Cette humanité du 7, c’est le cadeau qu’il nous offre et que nous pouvons emporter avec nous jusque dans la vie éternelle. C’est ce qui se réalise quand ce n’est plus seulement le venin de l’intégrisme et le venir du pouvoir personnel qui font lever la pâte. Quand ce n’est plus seulement la préoccupation de nous protéger nous-mêmes qui nous occupe. Quand la morale et la religion sont à leur juste place, ni plus ni moins. Alors la bénédiction donnée par Dieu en Christ, lève en nous, soulève notre pâte. Alors, nous comprendrons, nous aimerons, nous verrons, nous entendrons, et nous nous souviendrons.
Pour l’éternité. Joyeux Noël à tous.
Lecture de la Bible
Marc 8:10-21
(Jésus) monta dans la barque avec ses disciples, et se rendit dans la région de Dalmanutha. 11 Les pharisiens survinrent, se mirent à discuter avec Jésus, et, pour l’éprouver, lui demandèrent un signe venant du ciel. 12 Jésus, soupirant profondément en son esprit, dit: Pourquoi cette génération demande-t-elle un signe? Je vous le dis en vérité, il ne sera pas donné de signe à cette génération. 13 Puis il les quitta, et remonta dans la barque, pour passer sur l’autre bord.
14 Les disciples avaient oublié de prendre des pains; ils n’en avaient qu’un seul avec eux dans la barque. 15 Jésus leur fit cette recommandation: Gardez-vous avec soin du levain des pharisiens et du levain d’Hérode. 16 Les disciples raisonnaient entre eux, et disaient: C’est parce que nous n’avons pas de pains. 17 Jésus, le sachant, leur dit:
Pourquoi raisonnez-vous sur ce que vous n’avez pas de pains?
Etes-vous encore sans intelligence, et ne comprenez-vous pas?
18 Avez-vous le coeur endurci?
Ayant des yeux, ne voyez-vous pas?
Ayant des oreilles, n’entendez-vous pas?
Et n’avez-vous pas de mémoire?
19 Quand j’ai rompu les cinq pains pour les cinq mille hommes, combien de paniers pleins de morceaux avez-vous emportés?

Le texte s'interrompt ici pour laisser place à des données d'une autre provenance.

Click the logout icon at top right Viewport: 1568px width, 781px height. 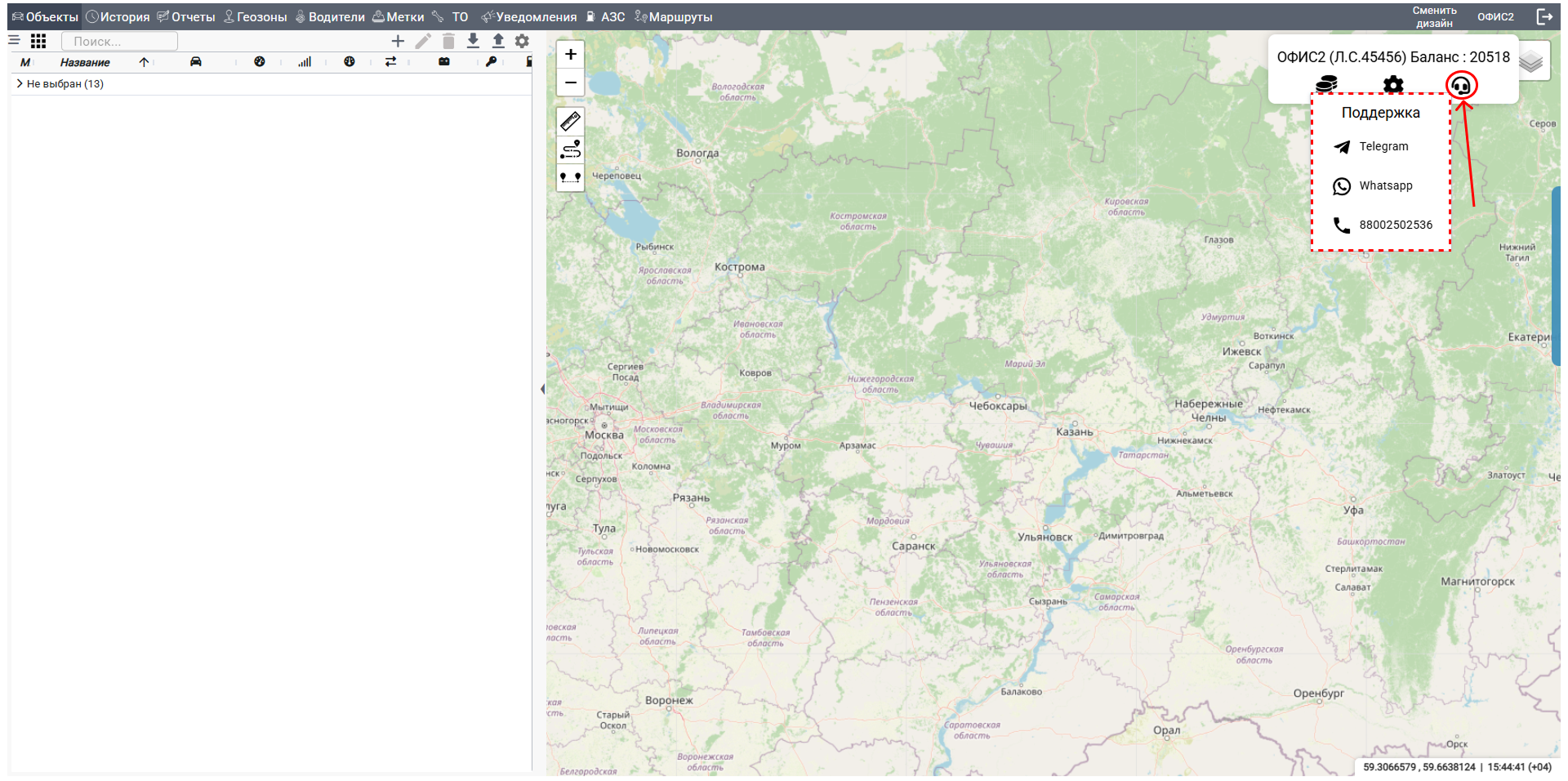click(1544, 16)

Douze, lui répondirent-ils.
20 Et quand j’ai rompu les sept pains pour les quatre mille hommes, combien de corbeilles pleines de morceaux avez-vous emportées?
Sept, répondirent-ils.
21 Et il leur dit: Ne comprenez-vous pas encore?
Jean 6:48-52, 63
(Jésus, enseignant dans la synagogue à Capernaüm, dit : ) Je suis le pain de vie.

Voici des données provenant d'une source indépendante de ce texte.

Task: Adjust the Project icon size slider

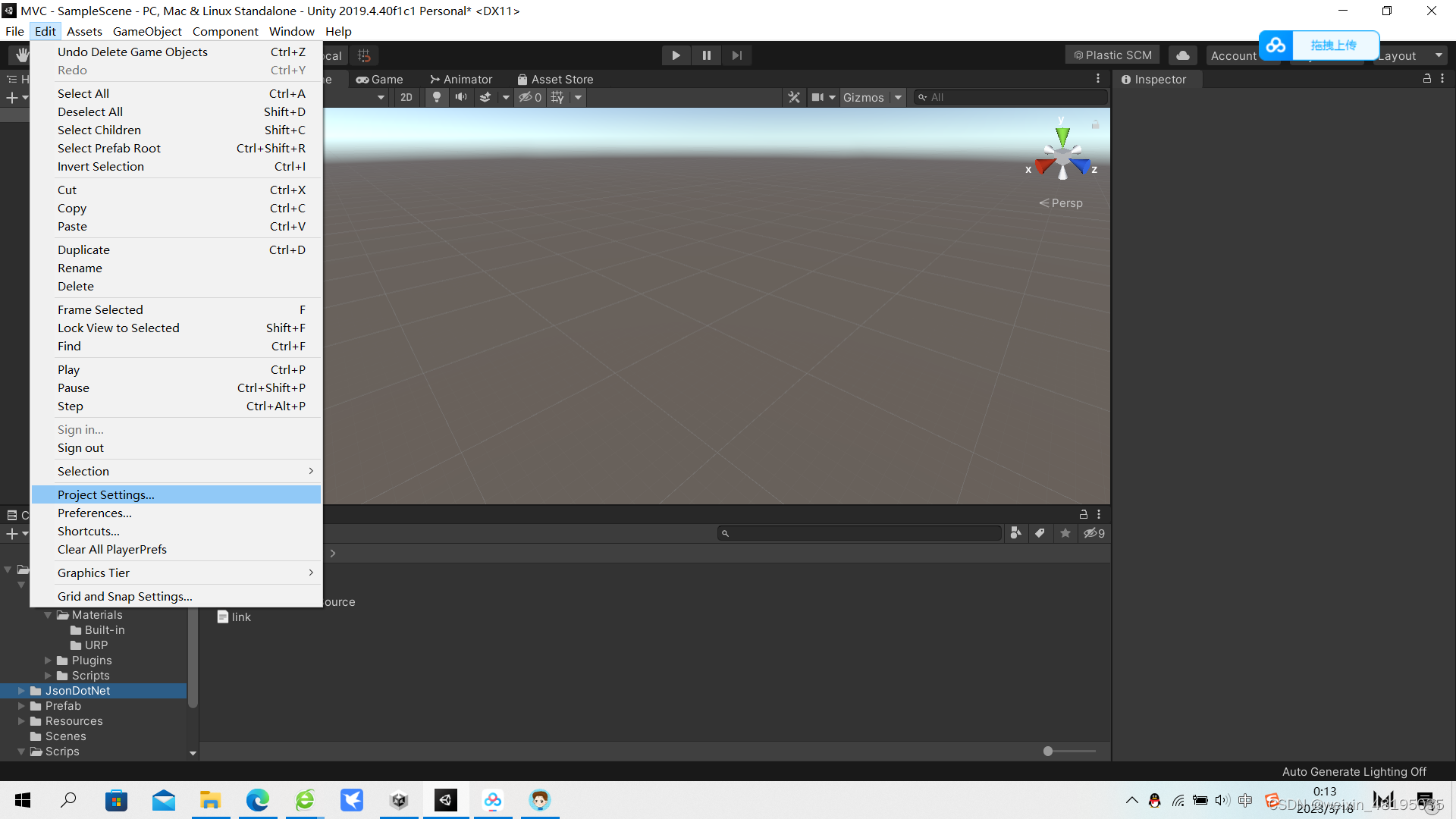Action: click(1048, 751)
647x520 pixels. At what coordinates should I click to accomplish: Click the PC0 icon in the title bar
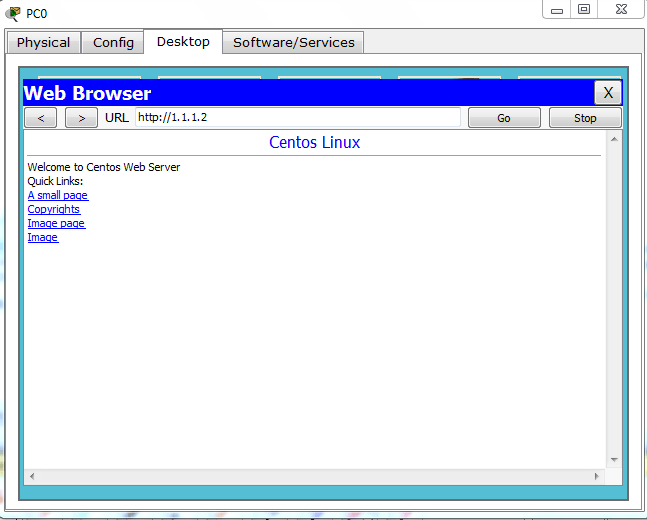tap(13, 13)
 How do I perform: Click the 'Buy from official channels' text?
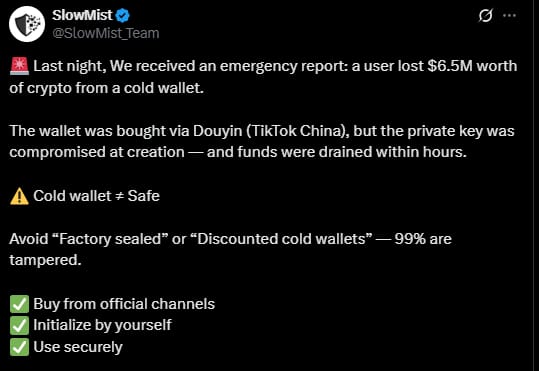pyautogui.click(x=124, y=304)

49 Vos pères ont mangé la manne dans le désert, et ils sont morts.
50 C’est ici le pain qui descend du ciel, afin que celui qui en mange ne meure pas.
51 Je suis le pain vivant qui est descendu du ciel. Si quelqu’un mange de ce pain, il vivra éternellement; et le pain que je donnerai, c’est ma chair, que je donnerai pour la vie du monde.
52 Là-dessus, les Juifs discutaient entre eux, disant: Comment peut-il nous donner sa chair à manger?
… 63 (Jésus dit : ) Les paroles que je vous ai dites sont Esprit et vie.